La mission del brand è quella di unire l'estetica al comfort. Le scarpe Violavinca non incarnano solo femminilità, glamour e trend di stagione; grazie ai processi produttivi meticolosi ed elaborati, frutto di un mash-up tra tradizione ed innovazione, uniti all'utilizzo di pellami e materiali pregiati a km 0 (tutti i fornitori si trovano in un raggio molto ravvicinato rispetto al calzaturificio), l'azienda è in grado di produrre e mettere sul mercato prodotti che sono belli da vedere e comodi da portare, poiché tengono conto delle esigenze delle donne contemporanee."Lavoro per offrire alle clienti collezioni impeccabili ed elegantemente funzionali." - spiega Massimo - "Voglio realizzare il sogno di ogni donna contemporanea che desidera poter calzare modelli tacco 8 o vertiginosi 15 centimetri con la stessa disinvoltura, come una diva sul red carpet, e in ogni momento della giornata".Inoltre Violavinca, per quanto riguarda i prezzi, si inserisce in una fascia intermedia del mercato, che in Italia manca: scarpe di lusso sì, ma prezzi non troppo vertiginosi. Questo aspetto è stato parte del successo che Violavinca ha incontrato all'estero, dove viene esportato il 97% del prodotto e dove vengono realizzate collezioni su misura in base alle esigenze dei diversi paesi (ad es. modelli più preziosi e lussuosi per gli acquirenti russi; tacchi più bassi e piante più larghe per gli acquirenti cinesi).

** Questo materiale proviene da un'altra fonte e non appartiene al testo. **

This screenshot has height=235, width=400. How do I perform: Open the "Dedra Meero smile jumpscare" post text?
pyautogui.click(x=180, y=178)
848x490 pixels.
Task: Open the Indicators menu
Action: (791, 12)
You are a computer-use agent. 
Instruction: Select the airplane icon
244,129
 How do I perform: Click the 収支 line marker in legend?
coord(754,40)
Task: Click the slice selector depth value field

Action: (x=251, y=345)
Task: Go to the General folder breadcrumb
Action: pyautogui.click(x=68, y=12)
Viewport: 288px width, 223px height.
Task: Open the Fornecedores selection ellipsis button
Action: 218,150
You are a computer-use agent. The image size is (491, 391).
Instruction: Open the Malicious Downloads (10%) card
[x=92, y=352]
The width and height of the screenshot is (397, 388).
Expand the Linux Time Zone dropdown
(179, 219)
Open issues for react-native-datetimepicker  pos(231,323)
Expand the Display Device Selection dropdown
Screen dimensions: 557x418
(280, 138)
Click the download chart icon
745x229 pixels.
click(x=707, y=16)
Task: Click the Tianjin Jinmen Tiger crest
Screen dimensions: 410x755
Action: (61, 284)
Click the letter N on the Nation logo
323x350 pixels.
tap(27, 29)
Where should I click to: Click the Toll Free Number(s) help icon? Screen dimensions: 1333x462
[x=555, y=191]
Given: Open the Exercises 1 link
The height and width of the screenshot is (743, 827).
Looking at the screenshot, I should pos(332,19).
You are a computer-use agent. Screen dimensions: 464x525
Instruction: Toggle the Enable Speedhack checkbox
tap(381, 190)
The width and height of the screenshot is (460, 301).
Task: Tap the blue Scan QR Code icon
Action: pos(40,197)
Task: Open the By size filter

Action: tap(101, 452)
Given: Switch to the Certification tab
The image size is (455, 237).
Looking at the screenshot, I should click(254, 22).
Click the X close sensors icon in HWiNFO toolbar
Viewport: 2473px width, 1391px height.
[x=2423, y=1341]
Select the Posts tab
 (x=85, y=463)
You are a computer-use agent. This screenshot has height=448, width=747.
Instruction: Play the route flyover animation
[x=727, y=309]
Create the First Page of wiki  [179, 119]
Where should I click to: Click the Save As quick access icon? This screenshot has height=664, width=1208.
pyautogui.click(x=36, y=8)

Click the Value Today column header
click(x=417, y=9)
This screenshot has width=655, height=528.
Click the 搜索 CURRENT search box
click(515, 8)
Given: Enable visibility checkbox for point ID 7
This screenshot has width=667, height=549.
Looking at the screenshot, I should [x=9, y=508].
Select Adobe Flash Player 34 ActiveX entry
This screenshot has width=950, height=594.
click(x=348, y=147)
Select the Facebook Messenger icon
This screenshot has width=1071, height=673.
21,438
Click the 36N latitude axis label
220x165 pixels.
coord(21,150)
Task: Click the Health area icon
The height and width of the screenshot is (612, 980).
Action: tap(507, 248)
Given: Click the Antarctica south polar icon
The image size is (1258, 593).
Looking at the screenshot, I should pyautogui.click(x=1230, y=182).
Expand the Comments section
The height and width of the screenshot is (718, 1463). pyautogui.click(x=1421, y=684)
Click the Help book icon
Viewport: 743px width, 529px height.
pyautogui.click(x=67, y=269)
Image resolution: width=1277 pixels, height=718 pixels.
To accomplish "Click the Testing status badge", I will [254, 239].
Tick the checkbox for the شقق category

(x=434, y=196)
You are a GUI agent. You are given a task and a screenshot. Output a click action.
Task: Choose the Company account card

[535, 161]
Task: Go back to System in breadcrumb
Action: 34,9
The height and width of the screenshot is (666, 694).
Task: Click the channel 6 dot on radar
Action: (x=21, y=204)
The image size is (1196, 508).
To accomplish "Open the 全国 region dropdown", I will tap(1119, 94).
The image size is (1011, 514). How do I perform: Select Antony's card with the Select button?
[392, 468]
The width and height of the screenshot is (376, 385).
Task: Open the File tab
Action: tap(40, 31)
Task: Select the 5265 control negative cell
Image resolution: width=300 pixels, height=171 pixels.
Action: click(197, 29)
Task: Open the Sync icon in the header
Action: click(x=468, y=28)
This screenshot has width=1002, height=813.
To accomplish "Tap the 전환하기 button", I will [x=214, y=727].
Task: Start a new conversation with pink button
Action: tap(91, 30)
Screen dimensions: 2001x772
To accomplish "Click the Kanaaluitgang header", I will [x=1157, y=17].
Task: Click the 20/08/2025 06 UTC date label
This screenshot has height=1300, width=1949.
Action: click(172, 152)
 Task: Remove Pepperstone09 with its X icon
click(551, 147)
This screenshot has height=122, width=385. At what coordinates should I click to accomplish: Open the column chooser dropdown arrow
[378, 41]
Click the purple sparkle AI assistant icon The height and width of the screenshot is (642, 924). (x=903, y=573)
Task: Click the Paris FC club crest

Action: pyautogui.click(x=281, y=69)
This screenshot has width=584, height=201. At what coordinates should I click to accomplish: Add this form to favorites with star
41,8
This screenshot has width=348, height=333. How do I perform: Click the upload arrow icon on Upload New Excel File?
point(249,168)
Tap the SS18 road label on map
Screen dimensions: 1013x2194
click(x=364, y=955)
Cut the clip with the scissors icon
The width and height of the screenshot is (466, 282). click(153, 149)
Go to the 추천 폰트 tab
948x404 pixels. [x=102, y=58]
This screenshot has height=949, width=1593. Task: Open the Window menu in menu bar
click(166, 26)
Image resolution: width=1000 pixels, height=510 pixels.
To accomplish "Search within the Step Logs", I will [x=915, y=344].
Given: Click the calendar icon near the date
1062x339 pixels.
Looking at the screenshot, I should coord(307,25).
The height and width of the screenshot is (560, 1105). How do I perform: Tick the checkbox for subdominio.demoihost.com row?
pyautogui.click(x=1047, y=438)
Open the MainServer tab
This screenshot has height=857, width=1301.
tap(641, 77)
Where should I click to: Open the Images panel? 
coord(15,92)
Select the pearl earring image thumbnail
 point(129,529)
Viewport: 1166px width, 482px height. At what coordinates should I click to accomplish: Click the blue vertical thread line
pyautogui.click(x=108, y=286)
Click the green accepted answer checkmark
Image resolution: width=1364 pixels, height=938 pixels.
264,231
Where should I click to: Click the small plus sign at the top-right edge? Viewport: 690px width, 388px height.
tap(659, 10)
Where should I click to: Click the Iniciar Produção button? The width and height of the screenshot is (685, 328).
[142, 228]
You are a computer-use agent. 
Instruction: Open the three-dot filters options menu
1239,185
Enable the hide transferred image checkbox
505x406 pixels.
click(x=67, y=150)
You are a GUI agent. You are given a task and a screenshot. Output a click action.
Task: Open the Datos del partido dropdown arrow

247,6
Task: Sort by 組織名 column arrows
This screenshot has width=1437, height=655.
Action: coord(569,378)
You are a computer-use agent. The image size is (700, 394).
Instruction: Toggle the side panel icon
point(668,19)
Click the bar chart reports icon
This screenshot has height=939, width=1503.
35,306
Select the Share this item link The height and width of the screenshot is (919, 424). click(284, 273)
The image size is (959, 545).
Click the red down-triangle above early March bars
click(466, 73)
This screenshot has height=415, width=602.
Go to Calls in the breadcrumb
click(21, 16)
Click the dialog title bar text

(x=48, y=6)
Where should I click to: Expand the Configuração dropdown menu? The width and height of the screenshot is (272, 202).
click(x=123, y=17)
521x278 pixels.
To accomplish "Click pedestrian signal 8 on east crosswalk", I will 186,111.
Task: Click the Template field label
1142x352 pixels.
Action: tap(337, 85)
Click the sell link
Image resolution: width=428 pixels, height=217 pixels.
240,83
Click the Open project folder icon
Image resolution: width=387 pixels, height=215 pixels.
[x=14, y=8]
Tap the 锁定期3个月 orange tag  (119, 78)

Durante la mia visita ho letteralmente stalkerato Antonio, uno degli operai storici del calzaturificio e uno dei primi a dare fiducia a Massimo. Con pazienza, semplicità ed incredibile manualità, Antonio mi ha mostrato tutto il processo produttivo di una calzatura, partendo dai materiali grezzi fino ad arrivare al confezionamento della scarpa dentro la propria scatola. Sono rimasta impressionata dalle innumerevoli fasi implicate nel processo produttivo ed è stato interessante scoprire che quella scarpa che indossiamo e pensiamo (sbagliando) sia composta da una punta, una parte centrale e un tacco, è in realtà formata da oltre 100 componenti!Al termine del tour (come se non fossi già abbastanza grata per tutto) Massimo ci ha omaggiate con un paio di scarpe a nostra scelta della collezione P/E 2013. La mia scelta è ricaduta su un sandalo intrecciato in razza verde con tacco a spillo (quello che vedete a inizio post). L'ho indossato una sera intera (il giorno del mio compleanno!) e vi assicuro che una scarpa tanto comoda, benché dotata di tacco killer, non l'avevo mai indossata prima d'ora!